Work required: Should any entry seem unclear, still set it down exactly as given, along with all the others.

Information supplied:
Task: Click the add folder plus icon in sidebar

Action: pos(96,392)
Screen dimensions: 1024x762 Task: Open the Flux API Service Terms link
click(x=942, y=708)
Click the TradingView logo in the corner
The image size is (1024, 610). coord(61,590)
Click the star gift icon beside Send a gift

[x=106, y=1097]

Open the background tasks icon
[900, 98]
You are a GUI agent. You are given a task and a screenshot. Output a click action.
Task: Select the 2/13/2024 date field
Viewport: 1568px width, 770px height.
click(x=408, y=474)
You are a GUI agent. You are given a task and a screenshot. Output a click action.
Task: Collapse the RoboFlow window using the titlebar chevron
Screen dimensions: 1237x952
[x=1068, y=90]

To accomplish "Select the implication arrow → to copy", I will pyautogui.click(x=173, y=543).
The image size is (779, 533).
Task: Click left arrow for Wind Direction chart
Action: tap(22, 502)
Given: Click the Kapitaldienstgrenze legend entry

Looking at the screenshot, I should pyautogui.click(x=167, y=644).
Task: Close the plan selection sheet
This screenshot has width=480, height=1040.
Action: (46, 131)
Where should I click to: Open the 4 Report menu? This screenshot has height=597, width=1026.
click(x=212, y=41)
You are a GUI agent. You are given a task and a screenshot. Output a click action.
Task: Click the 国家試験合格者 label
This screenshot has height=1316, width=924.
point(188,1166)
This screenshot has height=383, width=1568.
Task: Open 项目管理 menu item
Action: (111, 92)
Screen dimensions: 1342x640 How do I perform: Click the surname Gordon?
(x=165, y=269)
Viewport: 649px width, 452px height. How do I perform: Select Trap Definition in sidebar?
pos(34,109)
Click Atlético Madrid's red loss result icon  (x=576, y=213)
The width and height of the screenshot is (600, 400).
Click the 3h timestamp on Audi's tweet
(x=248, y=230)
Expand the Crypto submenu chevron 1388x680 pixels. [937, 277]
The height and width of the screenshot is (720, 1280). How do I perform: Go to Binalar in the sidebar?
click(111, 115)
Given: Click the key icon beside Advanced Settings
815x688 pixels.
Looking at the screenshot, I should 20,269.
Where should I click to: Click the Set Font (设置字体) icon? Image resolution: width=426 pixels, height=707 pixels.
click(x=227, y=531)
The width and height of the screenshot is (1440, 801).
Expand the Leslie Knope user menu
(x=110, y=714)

Result of this exercise:
Task: Click the add folder plus icon in sidebar

Action: pos(96,392)
Screen dimensions: 1024x762 Task: Open the Flux API Service Terms link
click(x=942, y=708)
Click the TradingView logo in the corner
The image size is (1024, 610). coord(61,590)
Click the star gift icon beside Send a gift

[x=106, y=1097]

Open the background tasks icon
[900, 98]
You are a GUI agent. You are given a task and a screenshot. Output a click action.
Task: Select the 2/13/2024 date field
Viewport: 1568px width, 770px height.
click(x=408, y=474)
You are a GUI agent. You are given a task and a screenshot. Output a click action.
Task: Collapse the RoboFlow window using the titlebar chevron
Screen dimensions: 1237x952
[x=1068, y=90]

To accomplish "Select the implication arrow → to copy", I will pyautogui.click(x=173, y=543).
The image size is (779, 533).
Task: Click left arrow for Wind Direction chart
Action: tap(22, 502)
Given: Click the Kapitaldienstgrenze legend entry

Looking at the screenshot, I should pyautogui.click(x=167, y=644).
Task: Close the plan selection sheet
This screenshot has width=480, height=1040.
Action: (46, 131)
Where should I click to: Open the 4 Report menu? This screenshot has height=597, width=1026.
click(x=212, y=41)
You are a GUI agent. You are given a task and a screenshot. Output a click action.
Task: Click the 国家試験合格者 label
This screenshot has height=1316, width=924.
point(188,1166)
This screenshot has height=383, width=1568.
Task: Open 项目管理 menu item
Action: (111, 92)
Screen dimensions: 1342x640 How do I perform: Click the surname Gordon?
(x=165, y=269)
Viewport: 649px width, 452px height. How do I perform: Select Trap Definition in sidebar?
pos(34,109)
Click Atlético Madrid's red loss result icon  (x=576, y=213)
The width and height of the screenshot is (600, 400).
Click the 3h timestamp on Audi's tweet
(x=248, y=230)
Expand the Crypto submenu chevron 1388x680 pixels. [937, 277]
The height and width of the screenshot is (720, 1280). How do I perform: Go to Binalar in the sidebar?
click(111, 115)
Given: Click the key icon beside Advanced Settings
815x688 pixels.
Looking at the screenshot, I should 20,269.
Where should I click to: Click the Set Font (设置字体) icon? Image resolution: width=426 pixels, height=707 pixels.
click(x=227, y=531)
The width and height of the screenshot is (1440, 801).
Expand the Leslie Knope user menu
(x=110, y=714)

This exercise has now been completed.